Pindan Pty Ltd

Pindan Pty Ltd was formed in 1955 to replace the failed Northern Development and Mining company. Don McLeod was chairman of the board of directors, and the other directors were Ernie Mitchell, Peter Coppin and Elsie Lee, a non-Aboriginal supporter who acted as the group’s purchasing agent in Perth. McLeod and Lee each held one share, while Mitchell, Coppin and four other marrngu (Coombie, Orange Muthering, Jacob Oberdoo and Jacob Windjaga) each held 1,000 shares in trust for the rest of the group. At first the company engaged primarily in grass-seed and pearl shell collection on the Pilbara coast, but in 1958 it turned its focus to mining manganese at Nimingarra in a joint enterprise with Albert Sims and co through a syndicate company called Simdan.

During the Pindan years of the second half of the 1950s, the group was defiantly independent, refusing to cooperate with the Department of Native Welfare and deliberately challenging discriminatory state legislation.

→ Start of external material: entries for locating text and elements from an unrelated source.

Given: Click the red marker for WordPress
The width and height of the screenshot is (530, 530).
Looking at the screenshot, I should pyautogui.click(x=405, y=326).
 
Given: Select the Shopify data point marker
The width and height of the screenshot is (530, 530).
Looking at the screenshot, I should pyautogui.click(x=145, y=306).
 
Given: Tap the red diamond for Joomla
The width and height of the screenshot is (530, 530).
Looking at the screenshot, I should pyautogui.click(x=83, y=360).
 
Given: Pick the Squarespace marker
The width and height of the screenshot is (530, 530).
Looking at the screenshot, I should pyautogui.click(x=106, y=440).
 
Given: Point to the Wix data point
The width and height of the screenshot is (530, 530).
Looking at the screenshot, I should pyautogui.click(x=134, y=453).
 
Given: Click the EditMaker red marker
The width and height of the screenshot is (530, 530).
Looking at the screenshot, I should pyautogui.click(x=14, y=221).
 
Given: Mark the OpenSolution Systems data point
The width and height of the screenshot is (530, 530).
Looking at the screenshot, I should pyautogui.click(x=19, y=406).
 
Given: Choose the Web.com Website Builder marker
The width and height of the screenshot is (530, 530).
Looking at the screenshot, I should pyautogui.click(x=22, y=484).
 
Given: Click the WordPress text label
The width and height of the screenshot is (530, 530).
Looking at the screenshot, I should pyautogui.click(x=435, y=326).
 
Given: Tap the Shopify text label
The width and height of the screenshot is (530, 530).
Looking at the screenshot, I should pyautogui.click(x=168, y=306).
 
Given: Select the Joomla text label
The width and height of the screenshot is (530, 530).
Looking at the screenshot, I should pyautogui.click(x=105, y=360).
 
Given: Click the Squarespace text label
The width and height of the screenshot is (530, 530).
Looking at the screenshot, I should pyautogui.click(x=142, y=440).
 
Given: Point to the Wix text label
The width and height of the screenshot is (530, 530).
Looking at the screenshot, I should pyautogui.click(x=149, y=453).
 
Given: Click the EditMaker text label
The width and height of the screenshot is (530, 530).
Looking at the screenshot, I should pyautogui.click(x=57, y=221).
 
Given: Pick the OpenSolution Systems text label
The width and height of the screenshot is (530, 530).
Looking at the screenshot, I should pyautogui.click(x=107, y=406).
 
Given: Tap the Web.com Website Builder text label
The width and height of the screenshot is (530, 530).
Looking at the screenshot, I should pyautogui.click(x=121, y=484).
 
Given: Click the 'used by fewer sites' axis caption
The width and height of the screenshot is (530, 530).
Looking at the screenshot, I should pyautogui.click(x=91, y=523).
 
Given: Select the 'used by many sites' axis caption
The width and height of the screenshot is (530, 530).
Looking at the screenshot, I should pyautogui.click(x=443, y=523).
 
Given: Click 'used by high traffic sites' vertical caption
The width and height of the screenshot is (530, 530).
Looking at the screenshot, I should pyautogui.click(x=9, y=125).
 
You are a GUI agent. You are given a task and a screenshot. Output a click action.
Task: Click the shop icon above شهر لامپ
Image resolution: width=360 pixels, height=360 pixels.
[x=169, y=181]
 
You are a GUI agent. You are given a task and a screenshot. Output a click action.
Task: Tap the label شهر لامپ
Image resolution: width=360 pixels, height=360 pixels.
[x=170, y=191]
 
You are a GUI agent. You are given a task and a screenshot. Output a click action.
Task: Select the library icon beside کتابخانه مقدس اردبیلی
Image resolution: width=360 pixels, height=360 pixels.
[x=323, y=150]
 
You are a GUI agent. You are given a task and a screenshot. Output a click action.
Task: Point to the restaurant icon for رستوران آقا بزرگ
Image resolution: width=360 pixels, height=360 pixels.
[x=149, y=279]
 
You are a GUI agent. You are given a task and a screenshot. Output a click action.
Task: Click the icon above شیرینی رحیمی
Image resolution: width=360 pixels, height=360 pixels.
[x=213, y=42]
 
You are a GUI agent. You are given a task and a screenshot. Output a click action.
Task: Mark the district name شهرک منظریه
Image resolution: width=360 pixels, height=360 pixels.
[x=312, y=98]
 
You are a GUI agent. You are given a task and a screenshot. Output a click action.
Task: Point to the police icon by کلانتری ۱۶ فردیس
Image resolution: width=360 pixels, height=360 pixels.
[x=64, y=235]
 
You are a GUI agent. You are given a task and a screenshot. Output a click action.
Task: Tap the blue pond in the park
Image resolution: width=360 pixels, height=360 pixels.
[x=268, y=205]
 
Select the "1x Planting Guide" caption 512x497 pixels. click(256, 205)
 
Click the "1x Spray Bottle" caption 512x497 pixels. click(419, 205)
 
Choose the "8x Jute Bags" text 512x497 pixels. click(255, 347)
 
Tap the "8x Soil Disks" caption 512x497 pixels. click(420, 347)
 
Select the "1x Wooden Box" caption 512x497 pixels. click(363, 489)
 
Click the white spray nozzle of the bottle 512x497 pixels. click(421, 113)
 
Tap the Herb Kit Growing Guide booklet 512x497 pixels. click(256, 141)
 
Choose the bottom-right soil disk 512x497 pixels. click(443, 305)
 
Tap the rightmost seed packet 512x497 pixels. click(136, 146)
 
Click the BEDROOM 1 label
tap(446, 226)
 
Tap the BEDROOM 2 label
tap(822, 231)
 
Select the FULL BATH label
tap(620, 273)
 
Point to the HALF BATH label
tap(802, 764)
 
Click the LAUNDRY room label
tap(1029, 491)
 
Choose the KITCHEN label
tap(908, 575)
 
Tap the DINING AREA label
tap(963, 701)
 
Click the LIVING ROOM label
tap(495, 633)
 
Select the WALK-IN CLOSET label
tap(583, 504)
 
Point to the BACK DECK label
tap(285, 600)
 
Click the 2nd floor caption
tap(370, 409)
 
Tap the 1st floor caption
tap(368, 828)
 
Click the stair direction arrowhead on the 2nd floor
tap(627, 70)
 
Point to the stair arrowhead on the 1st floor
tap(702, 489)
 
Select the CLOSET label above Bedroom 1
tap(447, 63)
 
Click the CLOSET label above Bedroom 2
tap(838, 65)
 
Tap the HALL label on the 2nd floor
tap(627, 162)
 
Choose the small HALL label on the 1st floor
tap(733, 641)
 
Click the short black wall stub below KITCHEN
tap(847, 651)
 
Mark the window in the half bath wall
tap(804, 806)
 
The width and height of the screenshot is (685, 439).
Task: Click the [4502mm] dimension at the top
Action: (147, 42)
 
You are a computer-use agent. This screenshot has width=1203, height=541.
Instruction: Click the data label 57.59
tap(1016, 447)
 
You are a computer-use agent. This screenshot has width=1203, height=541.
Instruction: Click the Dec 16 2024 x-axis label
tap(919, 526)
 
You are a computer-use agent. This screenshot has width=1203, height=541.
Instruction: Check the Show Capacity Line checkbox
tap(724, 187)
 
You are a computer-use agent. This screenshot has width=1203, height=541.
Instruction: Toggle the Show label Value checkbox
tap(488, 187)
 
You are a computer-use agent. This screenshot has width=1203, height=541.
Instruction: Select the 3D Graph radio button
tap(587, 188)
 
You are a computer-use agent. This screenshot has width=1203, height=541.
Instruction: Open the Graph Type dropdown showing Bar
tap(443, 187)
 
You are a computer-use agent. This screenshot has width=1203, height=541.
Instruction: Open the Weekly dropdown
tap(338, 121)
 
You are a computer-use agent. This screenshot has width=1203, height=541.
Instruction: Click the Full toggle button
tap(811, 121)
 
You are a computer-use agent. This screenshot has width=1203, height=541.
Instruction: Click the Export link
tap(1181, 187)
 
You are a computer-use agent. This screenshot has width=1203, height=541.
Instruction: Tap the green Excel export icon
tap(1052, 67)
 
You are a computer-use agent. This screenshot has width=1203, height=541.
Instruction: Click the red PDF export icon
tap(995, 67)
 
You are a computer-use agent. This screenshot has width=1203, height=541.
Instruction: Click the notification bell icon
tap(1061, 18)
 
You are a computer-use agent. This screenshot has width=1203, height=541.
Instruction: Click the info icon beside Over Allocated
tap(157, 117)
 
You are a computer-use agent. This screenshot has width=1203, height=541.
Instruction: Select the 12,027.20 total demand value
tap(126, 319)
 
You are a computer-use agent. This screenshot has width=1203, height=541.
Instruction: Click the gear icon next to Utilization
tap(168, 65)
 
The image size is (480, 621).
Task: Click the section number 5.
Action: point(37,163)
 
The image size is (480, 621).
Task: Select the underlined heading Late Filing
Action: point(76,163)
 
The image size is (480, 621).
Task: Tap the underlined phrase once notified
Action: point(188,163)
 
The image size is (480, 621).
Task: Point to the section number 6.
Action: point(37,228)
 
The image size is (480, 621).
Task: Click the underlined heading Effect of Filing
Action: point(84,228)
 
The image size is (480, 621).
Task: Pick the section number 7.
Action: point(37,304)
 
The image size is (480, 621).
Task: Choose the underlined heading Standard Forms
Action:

By mid-1959 there was discontent among Pindan members over company priorities. The economic prosperity of the early years of the decade remained elusive, and much of the group’s earnings were used to purchase equipment for company enterprises. Among other causes of discontent, members demanded that more of their earnings be returned to them, through the provision of better clothing, for example, and education for their children, a primary objective of the movement that had still not been achieved. Tensions came to a head when McLeod threatened to resign if the company retained T. J. Hughes as its lawyer. A majority of members voted to retain Hughes anyway, and McLeod accordingly resigned. Over the following months a significant portion of Pindan members joined McLeod to form a new company, called Nomads Pty Ltd., which acquired Strelley Station in 1973. Pindan continued under Ernie Mitchell’s leadership and later, as Mugarinya Aboriginal Corporation, acquired Yandeyarra Station.